[Data — start]
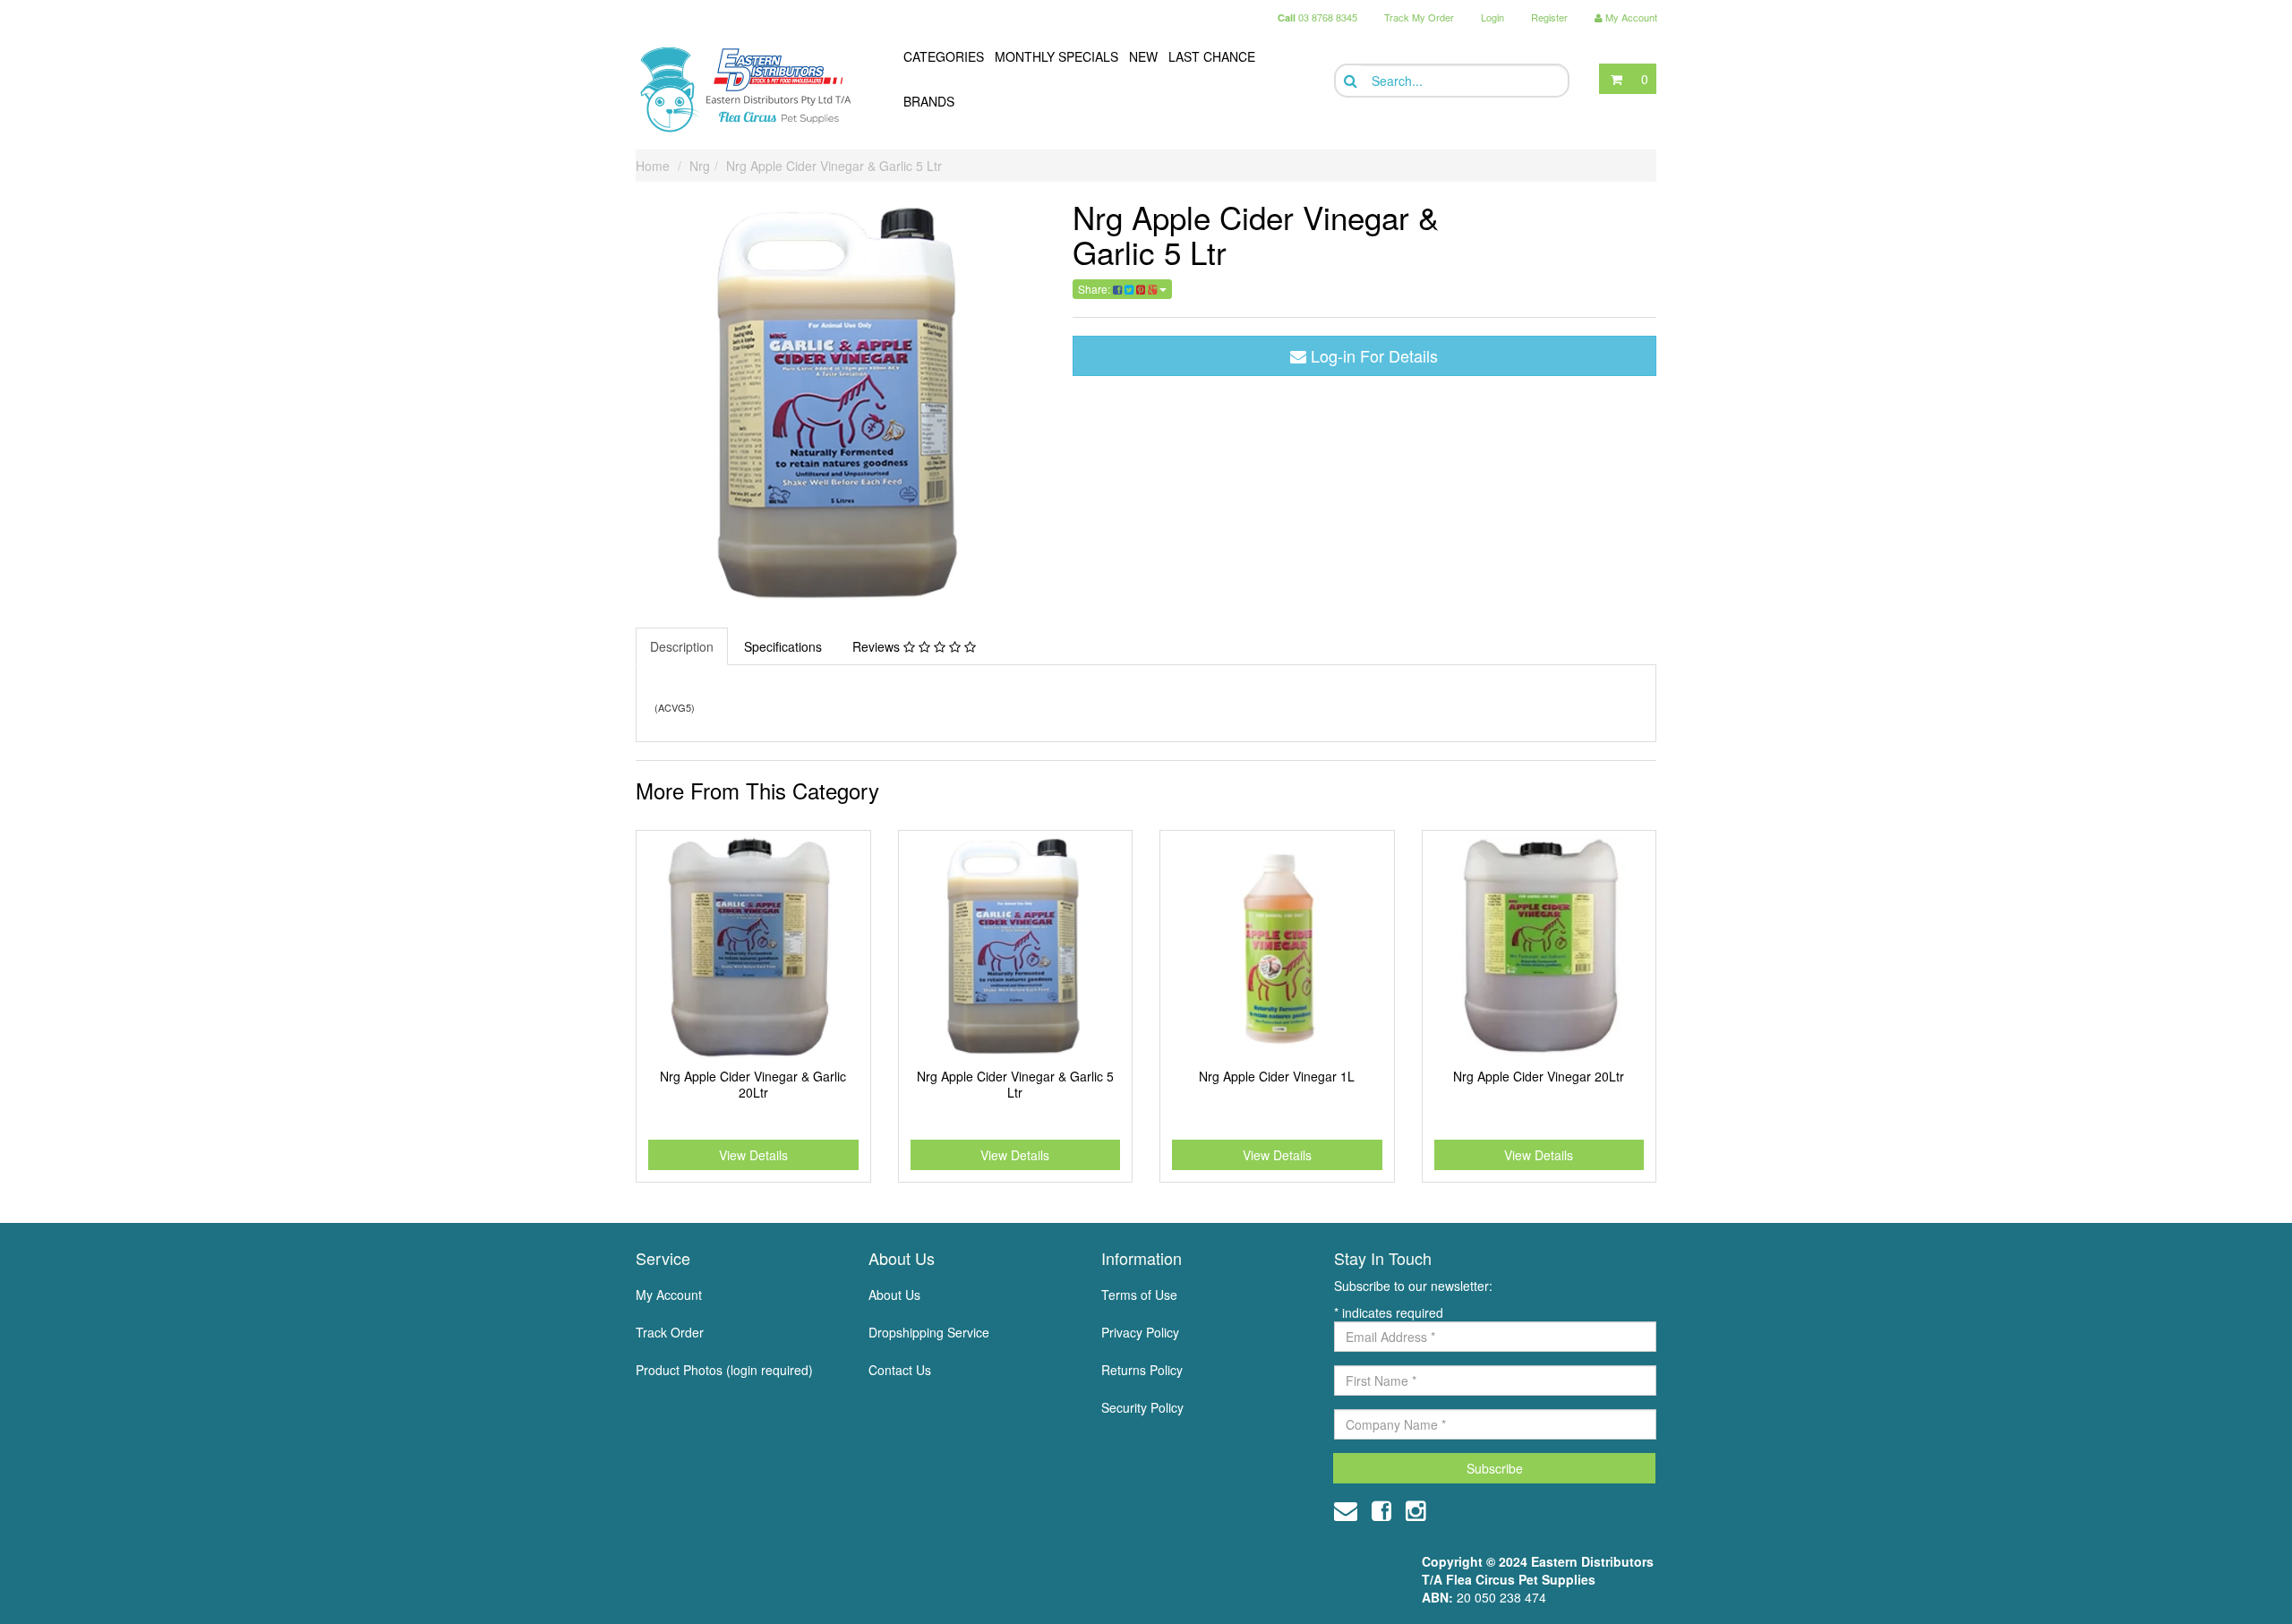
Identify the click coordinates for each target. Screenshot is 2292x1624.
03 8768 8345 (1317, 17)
[Data — finish]
[Data — start]
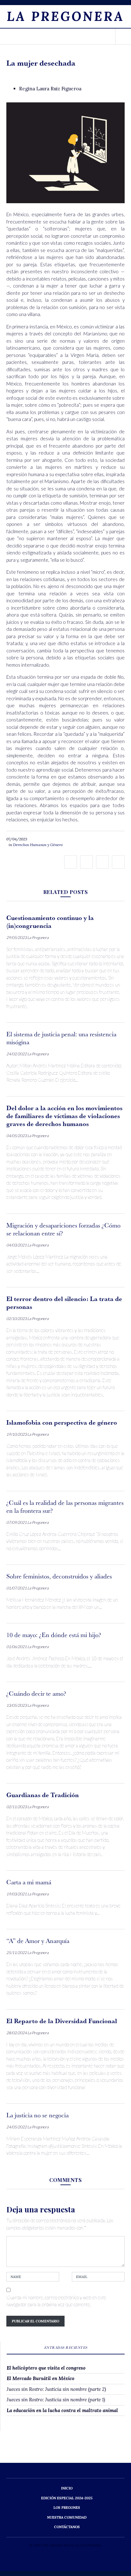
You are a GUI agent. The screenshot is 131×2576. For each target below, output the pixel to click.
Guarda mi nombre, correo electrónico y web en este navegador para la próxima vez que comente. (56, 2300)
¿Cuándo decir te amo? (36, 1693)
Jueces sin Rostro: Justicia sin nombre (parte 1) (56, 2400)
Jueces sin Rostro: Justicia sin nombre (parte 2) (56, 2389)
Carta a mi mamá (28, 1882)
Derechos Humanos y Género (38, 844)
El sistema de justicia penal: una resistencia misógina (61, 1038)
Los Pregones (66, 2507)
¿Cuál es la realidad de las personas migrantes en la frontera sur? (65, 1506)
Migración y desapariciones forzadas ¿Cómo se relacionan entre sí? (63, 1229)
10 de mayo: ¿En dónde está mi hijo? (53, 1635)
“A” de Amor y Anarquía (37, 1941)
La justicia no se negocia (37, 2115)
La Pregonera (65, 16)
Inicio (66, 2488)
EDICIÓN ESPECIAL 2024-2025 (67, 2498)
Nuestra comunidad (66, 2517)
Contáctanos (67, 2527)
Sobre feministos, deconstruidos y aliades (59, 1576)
[Data — finish]
Exercise.
Your answer must be every line from the entries that contains the string "Jueces", copied as it stands.

Exercise solution.
Jueces sin Rostro: Justicia sin nombre (parte 1) (56, 2400)
Jueces sin Rostro: Justicia sin nombre (parte 2) (56, 2389)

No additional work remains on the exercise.